● RECORDED DATA
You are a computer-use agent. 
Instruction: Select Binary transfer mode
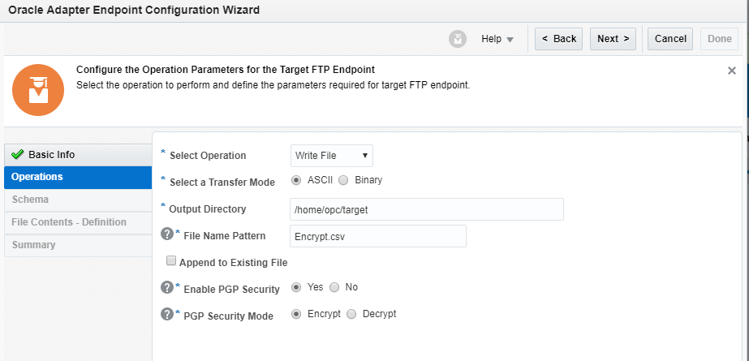click(343, 180)
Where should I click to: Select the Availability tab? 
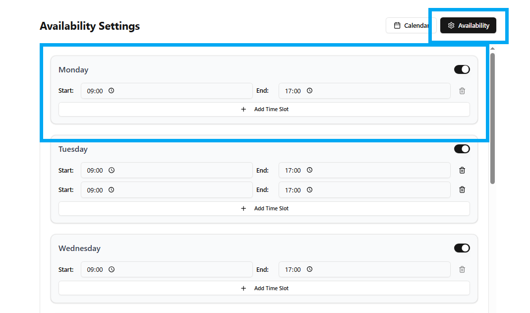pyautogui.click(x=468, y=26)
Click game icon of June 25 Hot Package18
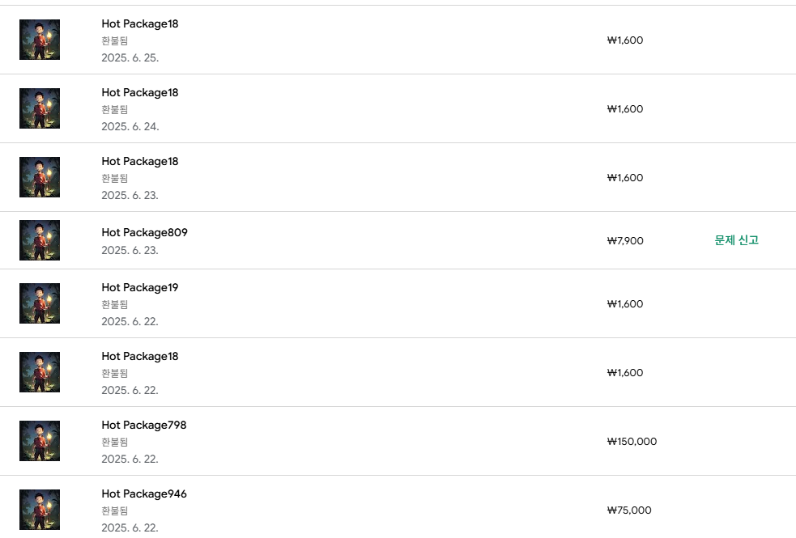This screenshot has height=538, width=796. pos(40,40)
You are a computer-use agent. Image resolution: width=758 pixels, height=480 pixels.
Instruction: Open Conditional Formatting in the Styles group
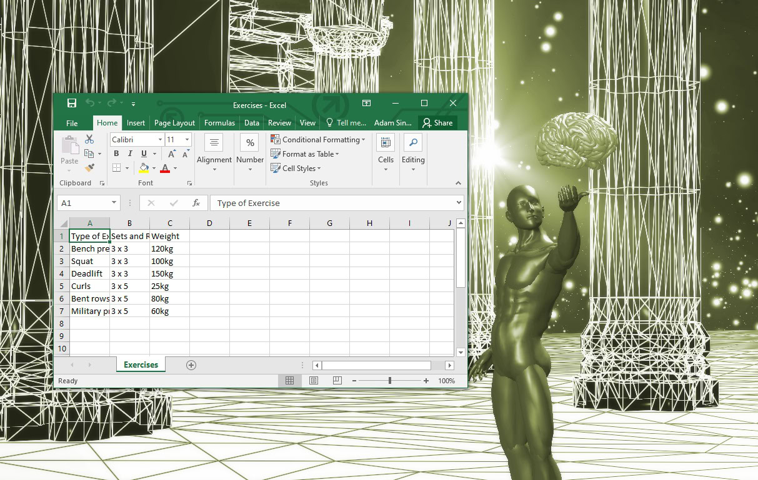pyautogui.click(x=317, y=139)
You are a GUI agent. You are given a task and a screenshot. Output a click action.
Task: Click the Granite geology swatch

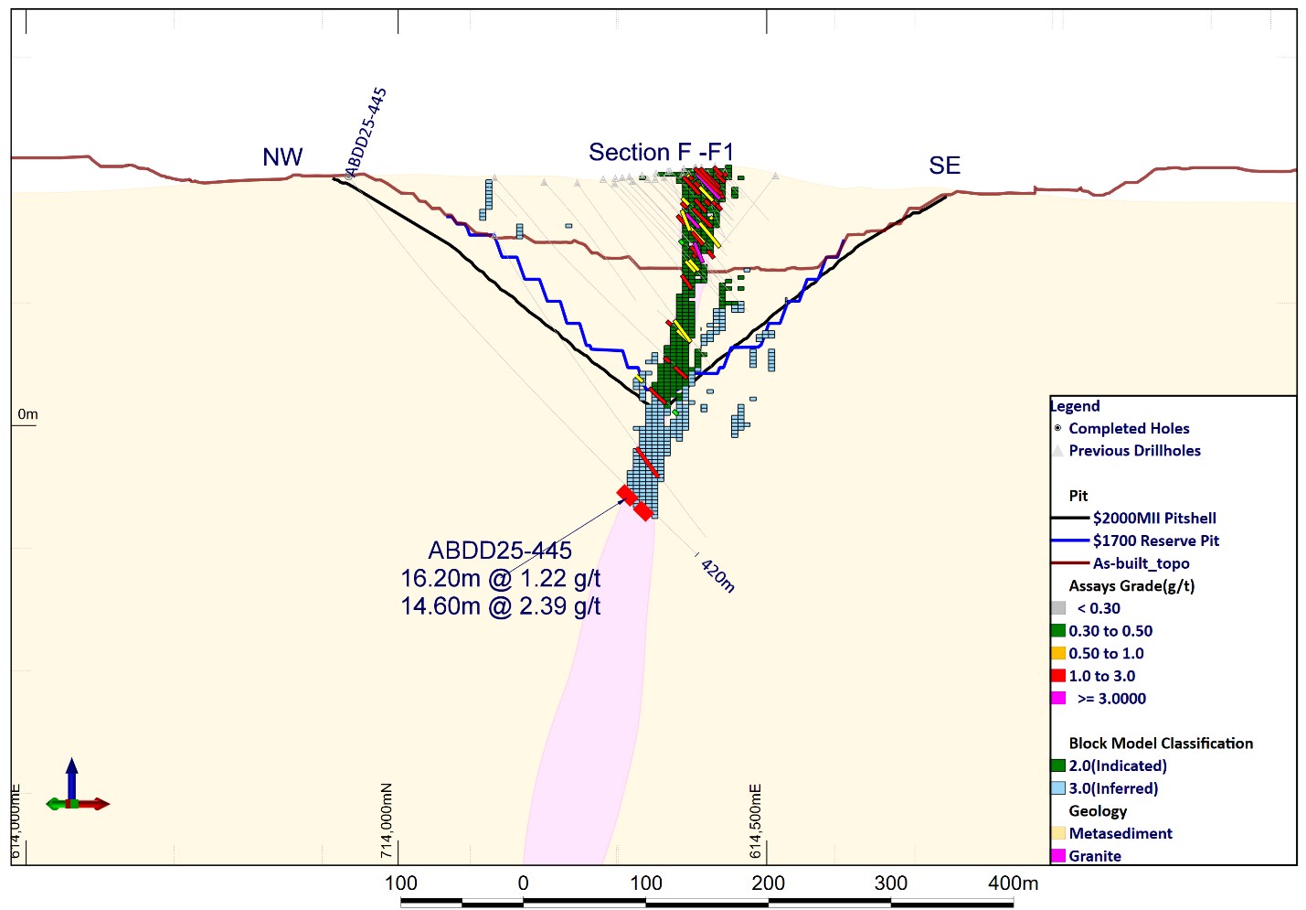click(1058, 856)
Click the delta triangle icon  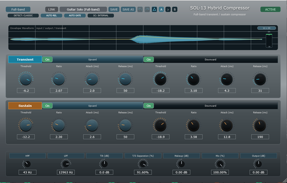tap(154, 9)
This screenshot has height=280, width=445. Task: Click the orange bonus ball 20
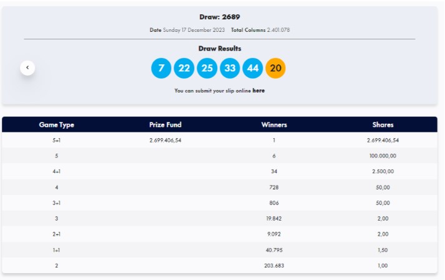(276, 68)
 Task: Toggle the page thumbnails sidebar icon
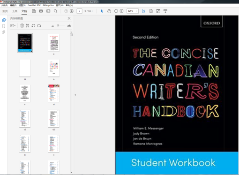pyautogui.click(x=4, y=20)
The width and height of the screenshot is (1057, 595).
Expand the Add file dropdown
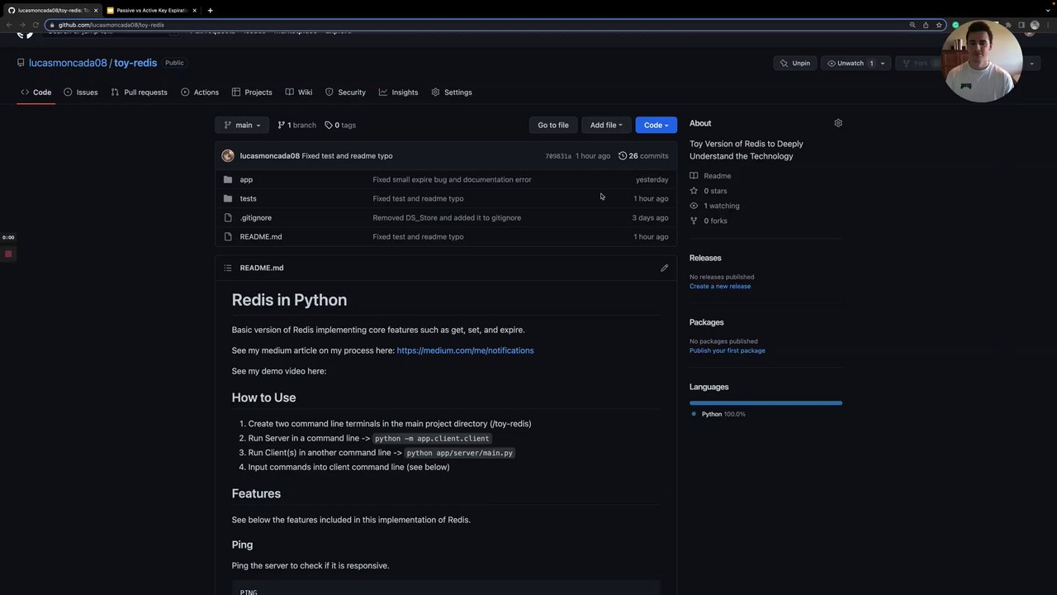605,125
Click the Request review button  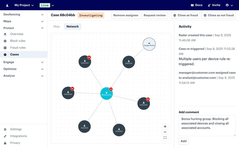click(154, 15)
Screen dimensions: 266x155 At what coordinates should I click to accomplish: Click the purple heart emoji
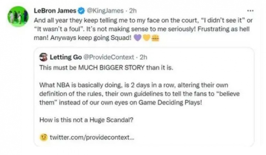(x=139, y=39)
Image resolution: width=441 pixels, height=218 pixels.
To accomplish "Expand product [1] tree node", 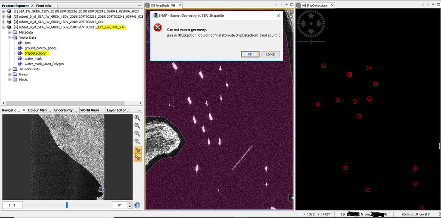I will [4, 11].
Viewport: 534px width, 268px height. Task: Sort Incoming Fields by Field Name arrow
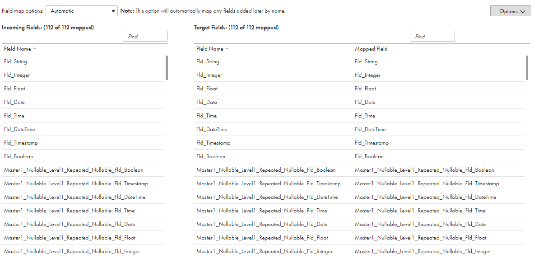pos(34,49)
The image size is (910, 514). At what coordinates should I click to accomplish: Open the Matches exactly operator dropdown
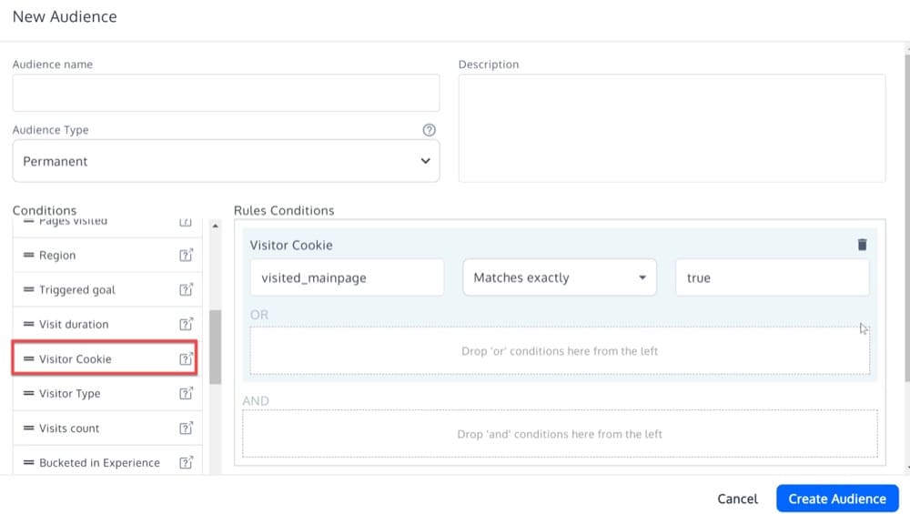[x=559, y=277]
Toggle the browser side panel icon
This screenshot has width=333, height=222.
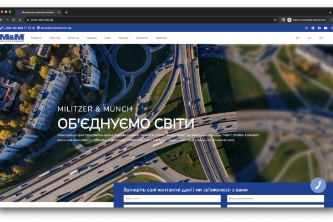(x=283, y=19)
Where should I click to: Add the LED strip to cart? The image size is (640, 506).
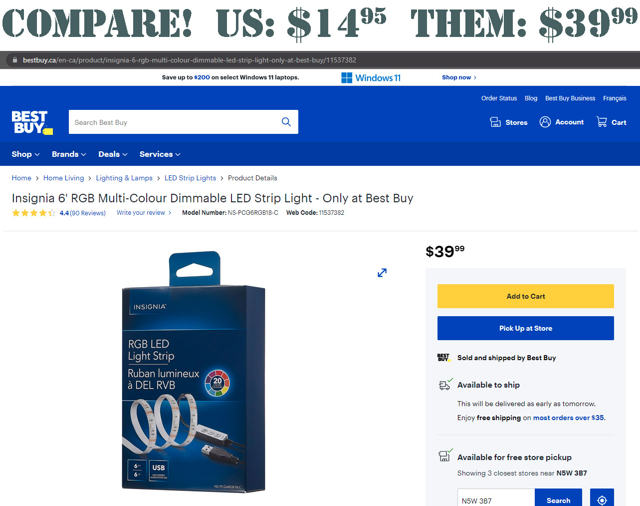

● WHAT THIS TASK INVOLVES
In the lines above, find each one with "pixels" and list it.

● SOLUTION TO THE EXERCISE
You are a computer-use agent. Image resolution: width=758 pixels, height=480 pixels.
Image resolution: width=441 pixels, height=218 pixels.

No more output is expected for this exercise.